[ASSIGNED TASK]: Retype word for word the lines of the data below, from the first to the one bearing "Given: Open the Flanke steigend dropdown", with that one included.

[RECORDS TO USE]:
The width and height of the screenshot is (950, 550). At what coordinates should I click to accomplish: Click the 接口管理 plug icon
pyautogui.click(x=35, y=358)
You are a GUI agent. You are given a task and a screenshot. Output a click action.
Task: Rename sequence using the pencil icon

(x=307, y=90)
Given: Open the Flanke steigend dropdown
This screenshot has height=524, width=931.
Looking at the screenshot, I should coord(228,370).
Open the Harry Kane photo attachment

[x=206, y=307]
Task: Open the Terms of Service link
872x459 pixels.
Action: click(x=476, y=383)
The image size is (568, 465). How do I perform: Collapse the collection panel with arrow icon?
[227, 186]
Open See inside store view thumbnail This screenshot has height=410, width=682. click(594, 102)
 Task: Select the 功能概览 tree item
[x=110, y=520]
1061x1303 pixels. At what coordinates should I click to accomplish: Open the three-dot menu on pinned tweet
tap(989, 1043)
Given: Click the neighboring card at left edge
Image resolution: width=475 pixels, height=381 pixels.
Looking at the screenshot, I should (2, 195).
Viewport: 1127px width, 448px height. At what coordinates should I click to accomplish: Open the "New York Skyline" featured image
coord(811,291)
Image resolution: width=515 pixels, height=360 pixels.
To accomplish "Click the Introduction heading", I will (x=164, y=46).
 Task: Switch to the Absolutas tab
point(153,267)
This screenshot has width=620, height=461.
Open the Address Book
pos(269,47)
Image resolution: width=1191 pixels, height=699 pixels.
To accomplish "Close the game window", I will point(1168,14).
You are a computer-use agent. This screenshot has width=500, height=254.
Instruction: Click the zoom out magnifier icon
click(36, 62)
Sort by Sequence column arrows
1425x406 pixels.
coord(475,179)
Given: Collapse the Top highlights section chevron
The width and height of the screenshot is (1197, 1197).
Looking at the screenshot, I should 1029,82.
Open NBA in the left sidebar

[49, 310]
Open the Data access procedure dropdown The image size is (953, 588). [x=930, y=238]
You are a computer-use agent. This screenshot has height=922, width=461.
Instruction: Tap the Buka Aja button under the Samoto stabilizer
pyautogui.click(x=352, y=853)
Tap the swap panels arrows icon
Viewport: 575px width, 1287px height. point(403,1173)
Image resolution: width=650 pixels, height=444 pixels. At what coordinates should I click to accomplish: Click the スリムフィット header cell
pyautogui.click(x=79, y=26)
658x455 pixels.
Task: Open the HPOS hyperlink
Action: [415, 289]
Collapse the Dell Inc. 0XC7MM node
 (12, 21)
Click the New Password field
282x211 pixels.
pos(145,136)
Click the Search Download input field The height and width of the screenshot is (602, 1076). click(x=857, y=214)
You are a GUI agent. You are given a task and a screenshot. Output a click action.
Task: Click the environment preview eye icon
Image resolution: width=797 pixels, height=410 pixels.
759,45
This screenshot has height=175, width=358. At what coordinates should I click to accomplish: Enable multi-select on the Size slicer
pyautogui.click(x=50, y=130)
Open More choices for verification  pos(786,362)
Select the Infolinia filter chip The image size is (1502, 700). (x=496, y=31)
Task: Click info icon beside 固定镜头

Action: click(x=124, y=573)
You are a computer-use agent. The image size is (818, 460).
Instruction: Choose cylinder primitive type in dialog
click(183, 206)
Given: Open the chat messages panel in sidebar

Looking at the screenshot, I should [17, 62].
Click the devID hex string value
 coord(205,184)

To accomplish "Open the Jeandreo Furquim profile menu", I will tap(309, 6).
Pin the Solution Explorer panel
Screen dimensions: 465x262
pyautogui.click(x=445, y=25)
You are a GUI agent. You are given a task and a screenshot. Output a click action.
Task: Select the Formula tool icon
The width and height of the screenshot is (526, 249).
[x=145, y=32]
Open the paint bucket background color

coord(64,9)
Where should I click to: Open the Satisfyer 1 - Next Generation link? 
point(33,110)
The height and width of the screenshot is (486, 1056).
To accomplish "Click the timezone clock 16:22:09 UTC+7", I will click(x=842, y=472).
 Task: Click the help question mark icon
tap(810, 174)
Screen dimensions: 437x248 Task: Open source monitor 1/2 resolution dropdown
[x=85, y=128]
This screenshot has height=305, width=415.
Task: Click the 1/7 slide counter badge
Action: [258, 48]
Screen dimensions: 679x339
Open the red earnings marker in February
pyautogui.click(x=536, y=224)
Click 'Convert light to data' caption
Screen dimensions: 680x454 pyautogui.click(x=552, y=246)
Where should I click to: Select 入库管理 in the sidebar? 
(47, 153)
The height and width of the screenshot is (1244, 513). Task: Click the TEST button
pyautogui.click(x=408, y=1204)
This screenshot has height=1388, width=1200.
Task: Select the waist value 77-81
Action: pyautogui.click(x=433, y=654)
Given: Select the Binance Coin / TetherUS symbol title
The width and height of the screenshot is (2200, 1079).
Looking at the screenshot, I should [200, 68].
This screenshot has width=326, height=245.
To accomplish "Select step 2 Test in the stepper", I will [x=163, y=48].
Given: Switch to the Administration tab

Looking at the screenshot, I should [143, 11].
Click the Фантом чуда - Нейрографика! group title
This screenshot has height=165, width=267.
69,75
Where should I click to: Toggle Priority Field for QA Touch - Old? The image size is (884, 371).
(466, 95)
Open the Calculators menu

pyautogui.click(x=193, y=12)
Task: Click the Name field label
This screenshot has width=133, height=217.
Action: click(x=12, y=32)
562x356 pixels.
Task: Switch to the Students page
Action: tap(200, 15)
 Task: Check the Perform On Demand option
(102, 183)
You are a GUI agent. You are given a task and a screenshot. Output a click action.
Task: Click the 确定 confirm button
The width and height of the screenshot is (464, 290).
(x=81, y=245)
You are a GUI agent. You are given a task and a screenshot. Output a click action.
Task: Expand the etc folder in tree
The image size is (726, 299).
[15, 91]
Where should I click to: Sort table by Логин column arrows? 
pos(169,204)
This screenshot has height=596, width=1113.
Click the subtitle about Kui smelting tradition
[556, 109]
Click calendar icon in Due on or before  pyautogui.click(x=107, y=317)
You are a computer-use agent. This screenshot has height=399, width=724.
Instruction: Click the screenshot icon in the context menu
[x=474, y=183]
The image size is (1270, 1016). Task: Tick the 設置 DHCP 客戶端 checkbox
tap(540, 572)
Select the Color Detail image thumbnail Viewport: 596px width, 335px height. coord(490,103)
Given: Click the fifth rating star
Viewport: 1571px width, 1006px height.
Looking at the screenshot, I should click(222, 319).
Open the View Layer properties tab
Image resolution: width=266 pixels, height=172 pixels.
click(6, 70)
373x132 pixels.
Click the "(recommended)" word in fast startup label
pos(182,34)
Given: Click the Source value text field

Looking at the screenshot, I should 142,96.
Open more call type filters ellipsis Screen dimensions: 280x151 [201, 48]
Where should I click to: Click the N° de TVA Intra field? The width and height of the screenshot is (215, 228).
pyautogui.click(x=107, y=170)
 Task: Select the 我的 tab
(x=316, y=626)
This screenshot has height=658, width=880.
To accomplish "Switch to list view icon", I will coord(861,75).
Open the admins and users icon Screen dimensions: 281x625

[REPLY]:
The width and height of the screenshot is (950, 550). At what coordinates should I click to accomplish: Click the 接口管理 plug icon
pyautogui.click(x=35, y=358)
You are a GUI agent. You are given a task and a screenshot. Output a click action.
Task: Rename sequence using the pencil icon

(x=307, y=90)
Given: Open the Flanke steigend dropdown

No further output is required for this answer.